Through the many challenges of 2020, I am exceptionally thankful for the leadership of California farmers and ranchers who are implementing climate-smart agriculture practices and embracing innovation for climate and water resiliency. These adaptations are essential if California is to remain a world leader in food production throughout the 21st century and beyond.
At CDFA, our Office of Environmental Farming and Innovation (OEFI) partners with hundreds of farming and ranching families with incentive programs and technical assistance to support land stewardship, mitigate climate-warming greenhouse gases (GHGs), advance on-farm renewable energy production, enhance water use efficiency, and promote sustainability and resiliency.
These projects are funded through the California Climate Investments program. In the last two years we have awarded more than $155 million in grants for manure management, healthy soils, and water and energy efficiency; and we have achieved annual GHG reductions that are the equivalent of removing 713,000 vehicles from roadways!
We augment this grant funding with a technical assistance program that can be key to the success of small or socially disadvantaged farmers and ranchers who may not have the resources or technical expertise to complete the application process and implement improved on-farm practices. In this year alone we have assisted more than one-thousand farmers and ranchers in this way, in English, Spanish, Chinese, Hmong and Portuguese.

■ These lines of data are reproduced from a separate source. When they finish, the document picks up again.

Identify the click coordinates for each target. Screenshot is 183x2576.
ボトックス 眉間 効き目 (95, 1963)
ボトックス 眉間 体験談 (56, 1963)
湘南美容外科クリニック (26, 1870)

Another focus of OEFI is a commitment to biodiversity in support of California’s farmers and ranchers as foremost stewards of our working lands through a number of important practices, such as planting pollinator species, growing cover crops for soil health, avoiding practices that disrupt nesting of bird species, providing winter habitat on rice fields, helping endangered species thrive, and participating in large-scale habitat corridors.
I am grateful to the OEFI staff and the members of the Environmental Farming Act science panel that advises CDFA on these programs, as well as Resource Conservation Districts, UC Cooperative Extension, and USDA’s Natural Resource Conservation Service for their work as important technical assistance providers. And, I salute our farmers and ranchers who are leading us into a more sustainable, climate smart future.